The Tree that Escaped the Forest

Frank Lloyd Wright’s Price Tower
Here’s the thing about America: you can race through a lot of it and see nothing but grids of green and brown, nothing but corn and pumpjacks and corn and rusted trains and more corn. And just when you’re thinking that you really understand the term fly-over country, you drive into something like Bartlesville and wonder what else you’ve been speeding past. A former oil boom town in the northeast corner of Oklahoma, Bartlesvile is the birthplace of Phillips Petroleum. It’s also where Frank Lloyd Wright’s only skyscraper stands.

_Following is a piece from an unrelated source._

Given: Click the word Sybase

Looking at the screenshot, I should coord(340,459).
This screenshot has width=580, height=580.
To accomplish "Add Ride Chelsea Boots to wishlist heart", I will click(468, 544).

Wright’s tower was originally designed as a mixed-use New York apartment building for St. Mark’s Place until the Great Depression killed the project. Twenty-five years later, Harold C. Price contacted Wright about building the headquarters for his burgeoning pipeline operation in Bartlesville. Wright dusted off the blueprints and went to work, apparently unaware that he was building in Oklahoma rather than the Bowery. Christened the Price Tower, Wright dubbed it “the tree that escaped the forest.” Not only does the tower stand in the middle of open prairie rather than among the clutter of lower Manhattan, it’s also built upon a modular structure of cantilevered concrete “branches”, forming a cramped interior that would make perfect sense in New York but seems a little unhinged on the Great Plains.

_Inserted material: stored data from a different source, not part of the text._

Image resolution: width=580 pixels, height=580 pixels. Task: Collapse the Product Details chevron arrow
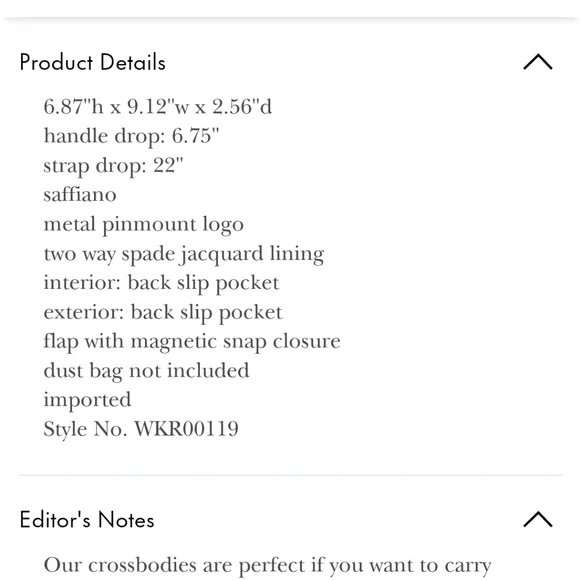(x=538, y=62)
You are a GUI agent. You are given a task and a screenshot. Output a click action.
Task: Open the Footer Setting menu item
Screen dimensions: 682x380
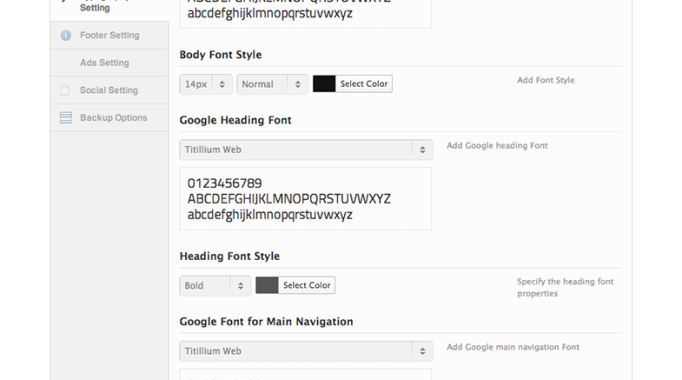110,35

Notorious for appearing on his former clients’ doorsteps to rearrange the furniture and toss their trinkets, Wright was no different with Price. If the CEO must keep a globe in his office, Wright demanded that it should be hidden behind the door so as not to interfere with his beloved triangles. Triangles are everywhere in the Price Tower: three rooms to a floor, each devoid of any right angles. And because this is a Wright building, every minor detail bears his touch: the shower is a triangle stall, the wastebasket is a triangle that slots neatly into the 60-degree angle formed by the legs of the desk, the copper facade is echoed in the copper furniture and copper mesh curtains, and so on.

Now you can sleep here. I first heard about the Inn at Price Tower after picking up a copy of The Atlantic Monthly last year at the Kansas City airport and stumbling across Wayne Curtis’s fantastic article, Little Skyscraper on the Prairie. I swung a sharp left and pointed the rental car at Bartlesville. After the roar of the road, Price Tower is the perfect place to catch your breath in the middle of America. It’s dead quiet. One night I arrived quite late and there was a handwritten sign taped to the door: “Welcome Mr. Reeves! Call us for your key.”
The Price Tower is a fascinating building, but it’s Bartlesville that sticks in my mind: from the Tower, it’s a short walk to the Philips Petroleum Museum, a handful of cheap diners, and a classic Main Street caught in post-industrial transition. Inside the Tower, they’re courting top-shelf architects for additional buildings (including a boomerang-shaped annex by Zaha Hadid), aggressively buying up blueprints and journals for their architecture library, and in 2008 there was optimisticl chatter about transforming Bartlesville into a playground for starchitects.
The mood in 2009 was more somber. The housing crisis put the freeze on many of these ambitious plans. Whether or not they come to pass, it’s comforting to know you can always drive like mad across the plains, stumble into a Frank Lloyd Wright building in the middle of the night, and wake up the next morning to listen to an elderly lady wearing an “I Hate Mondays” sweater rhapsodize about Hadid’s Rosenthal Center for Contemporary Art before crossing the street to tour a museum dedicated to the bootstrapping spirit of an oil company. Something about Bartlesville tells me that America’s going to be alright.